Signed-off-by: Baoquan He <bhe@redhat.com>
---
 arch/arm64/mm/init.c | 44 ++++++++++++++++++++++++++++++++++----------
 1 file changed, 34 insertions(+), 10 deletions(-)

Comments

Baoquan He April 7, 2023, 2:32 a.m. UTC | #1
On 04/07/23 at 10:24am, Baoquan He wrote:
......
> diff --git a/arch/arm64/mm/init.c b/arch/arm64/mm/init.c
> index 66e70ca47680..307263c01292 100644
> --- a/arch/arm64/mm/init.c
> +++ b/arch/arm64/mm/init.c
> @@ -69,6 +69,7 @@ phys_addr_t __ro_after_init arm64_dma_phys_limit;
>  
>  #define CRASH_ADDR_LOW_MAX		arm64_dma_phys_limit
>  #define CRASH_ADDR_HIGH_MAX		(PHYS_MASK + 1)
> +#define CRASH_HIGH_SEARCH_BASE		SZ_4G
>  
>  #define DEFAULT_CRASH_KERNEL_LOW_SIZE	(128UL << 20)
>  
> @@ -101,12 +102,13 @@ static int __init reserve_crashkernel_low(unsigned long long low_size)
>   */
>  static void __init reserve_crashkernel(void)
>  {
> -	unsigned long long crash_base, crash_size;
> -	unsigned long long crash_low_size = 0;
> +	unsigned long long crash_base, crash_size, search_base;
>  	unsigned long long crash_max = CRASH_ADDR_LOW_MAX;
> +	unsigned long long crash_low_size = 0;
>  	char *cmdline = boot_command_line;
> -	int ret;
>  	bool fixed_base = false;
> +	bool high = false;
> +	int ret;
>  
>  	if (!IS_ENABLED(CONFIG_KEXEC_CORE))

■ Source excerpt:

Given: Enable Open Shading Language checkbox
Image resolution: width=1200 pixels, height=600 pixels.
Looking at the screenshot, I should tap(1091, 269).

■ To-do list:
1 > Tell whether each statement agrees with the patch excerpt, answering yes or no and quoting the words of the text that settle it. (a) The change affects a single file. (b) The change removes more lines than it adds. (c) The new code declares a boolean named high with an initial value of false.
2 > In the patch excerpt, what date and time appear on Baoquan He's comment?

■ Answers:
1 >
(a) Yes: "1 file changed"
(b) No: "34 insertions(+), 10 deletions(-)"
(c) Yes: "bool high = false;"

2 > April 7, 2023, 2:32 a.m. UTC